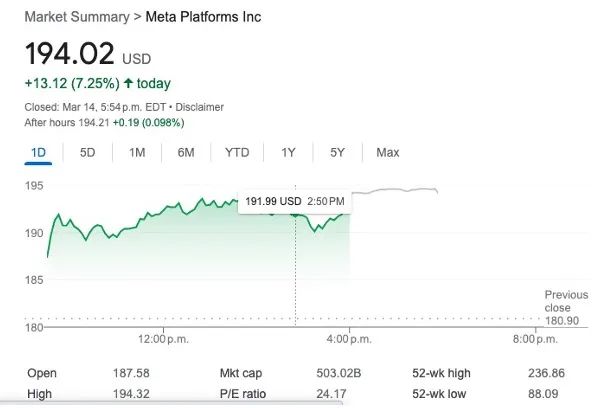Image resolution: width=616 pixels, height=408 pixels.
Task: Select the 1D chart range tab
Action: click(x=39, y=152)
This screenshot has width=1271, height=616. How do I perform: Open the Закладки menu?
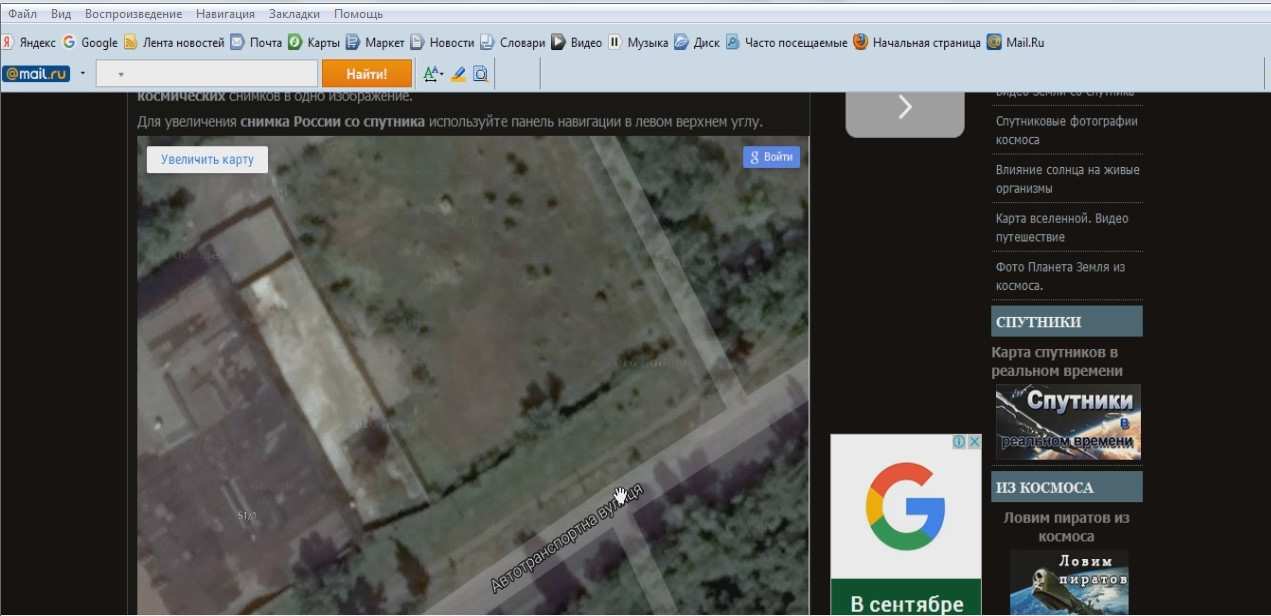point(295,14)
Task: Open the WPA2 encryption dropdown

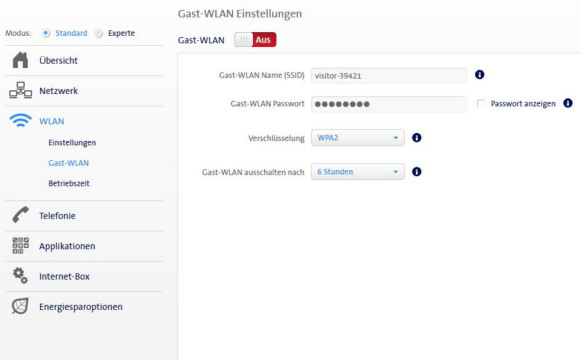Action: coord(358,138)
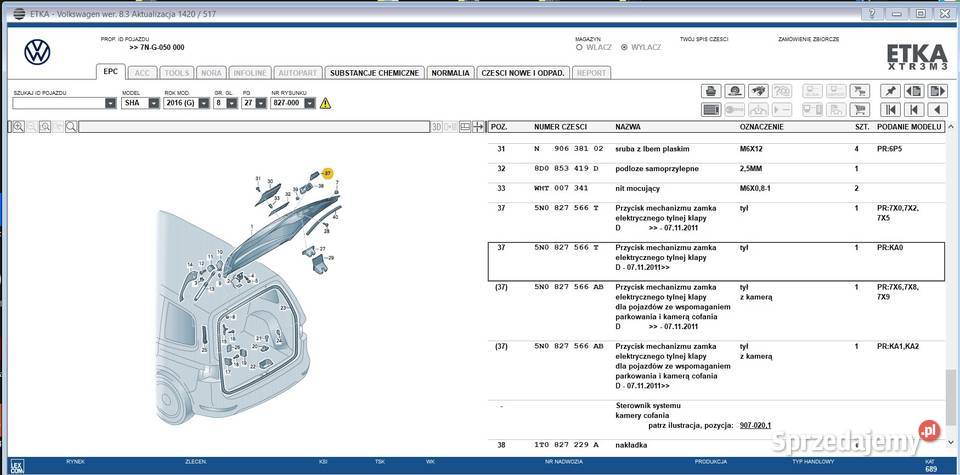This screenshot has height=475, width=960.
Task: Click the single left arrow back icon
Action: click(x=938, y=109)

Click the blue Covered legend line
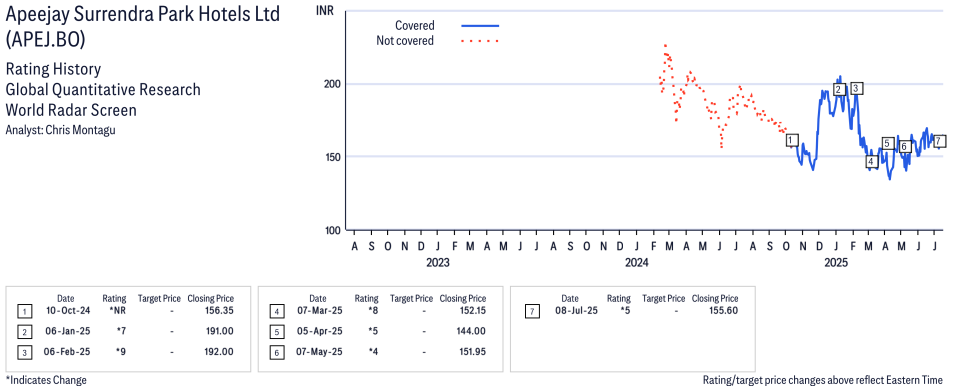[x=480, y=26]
════════════════════
**Your assignment**:
Exclude all pictures and reproduce exactly the lines from the one containing "Task: Open the WPA2 encryption dropdown" through the final line of the entries above.

**Solution**:
Task: Open the WPA2 encryption dropdown

Action: coord(358,138)
This screenshot has height=475, width=960.
Task: Click the single left arrow back icon
Action: click(x=938, y=109)

Click the blue Covered legend line
[x=480, y=26]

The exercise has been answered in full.